Krita AI Diffusion is becoming the canonical desktop on-ramp for new open diffusion models, Flux 2 and Z-Image first.
Krita AI Diffusion is on a roughly bi-weekly release cadence focused on three threads: adding new diffusion models, overhauling inpaint/selection behavior, and growing the custom-workflow node surface. The arc across 1.46 → 1.50 took Flux 2 klein and Z-Image from experimental preview to managed install plus cloud availability, gained Z-Image Tile and Lite controlnets, reshaped selections from Grow to Feather+Blend, and added Anima (anime 2B) and ERNIE Image (8B) as new preview models. The custom-workflow API keeps gaining capability (selection crops, output naming, mask outputs, parameter defaults).
The product is settling into a clear role: the canonical Krita-side surface for whatever new open diffusion model lands. The preview → official-managed-install graduation pattern (Flux 2 klein and Z-Image followed it) sets up the next round — Anima and ERNIE are next in line if they stabilize. Cloud (Interstice.cloud) is being kept in sync with local managed installs, so users opting in to either path get the same model catalog. Inpaint/selection internals are being reworked toward a single coherent Feather+Blend mental model.
Anima and ERNIE Image graduate from preview to managed install within the next 1–2 minor releases. Expect one more edit-capable model addition and continued inpaint/selection polish — the Feather+Blend reshuffle is not yet fully landed across all model paths.
Webflow bundles AI into the core of every plan while components grow real dev power.
Webflow is making two big bets simultaneously.

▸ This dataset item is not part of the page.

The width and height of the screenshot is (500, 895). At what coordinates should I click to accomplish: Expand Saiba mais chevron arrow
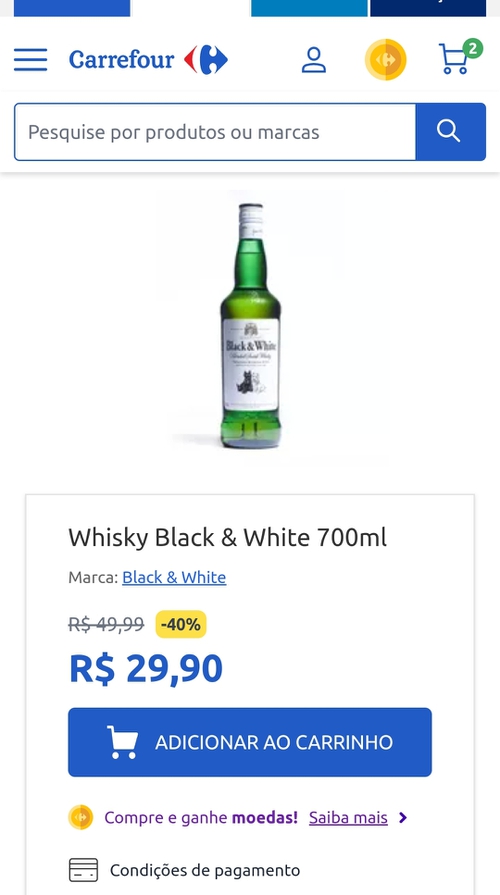click(x=403, y=817)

Components are getting production-grade controls — dynamic HTML attribute props, component-prop references inside Code Embed, a rearchitected DevLink export, and an AI code-component generator — collapsing the gap between visual design and hand-coded output. Meanwhile, a May pricing reshuffle simplified Site plans, introduced a Team plan above self-serve, and added AI credits to every Workspace, moving AI from a paid add-on toward table-stakes.

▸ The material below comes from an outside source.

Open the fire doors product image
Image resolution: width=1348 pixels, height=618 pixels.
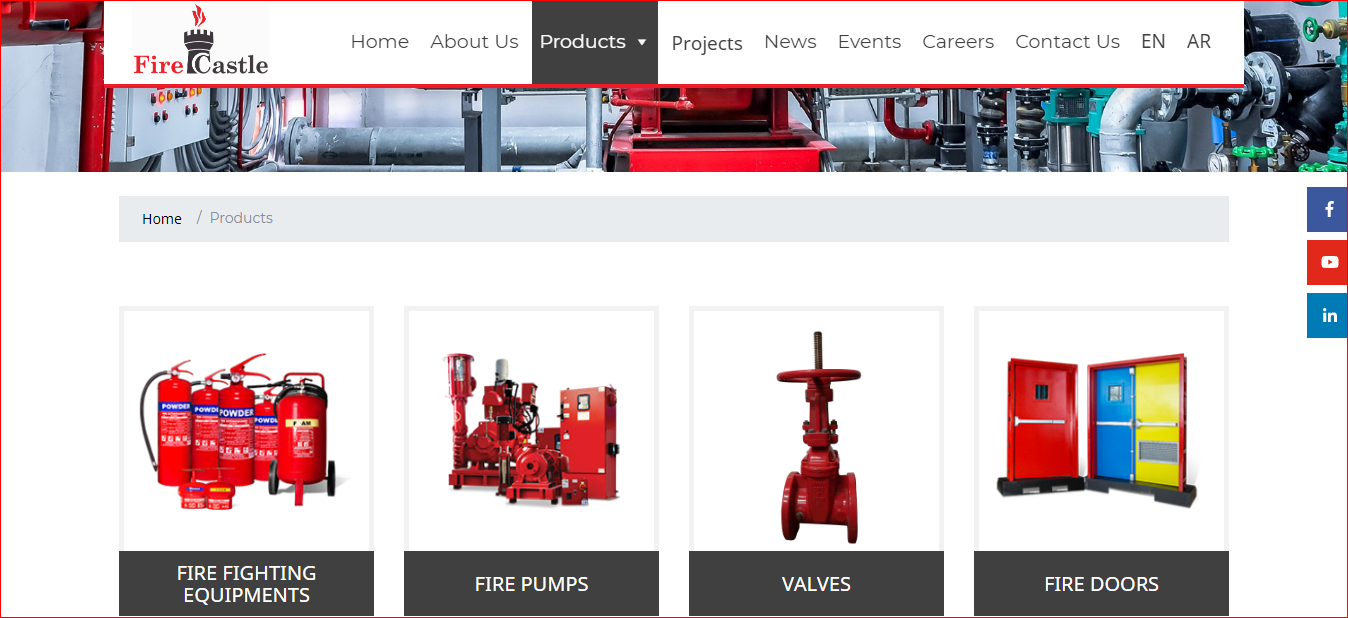pos(1101,430)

Webflow is positioning to be the system where designers, developers, and AI converge around the same component model. Component-prop references in custom code, dynamic attribute props, and AI-generated reusable code components all point to one model: a Webflow component is a real, programmable, AI-augmentable artifact rather than a styled box. The pricing change quietly removes friction for trying that AI-augmented workflow at any tier.
Watch for the AI Assistant to acquire more component-graph awareness — generating not just code components but variants, layouts, and CMS bindings. The Team plan and AI-credit allocation suggest Webflow expects AI usage to scale per-seat, which eventually forces a usage-based layer on top of the seat model.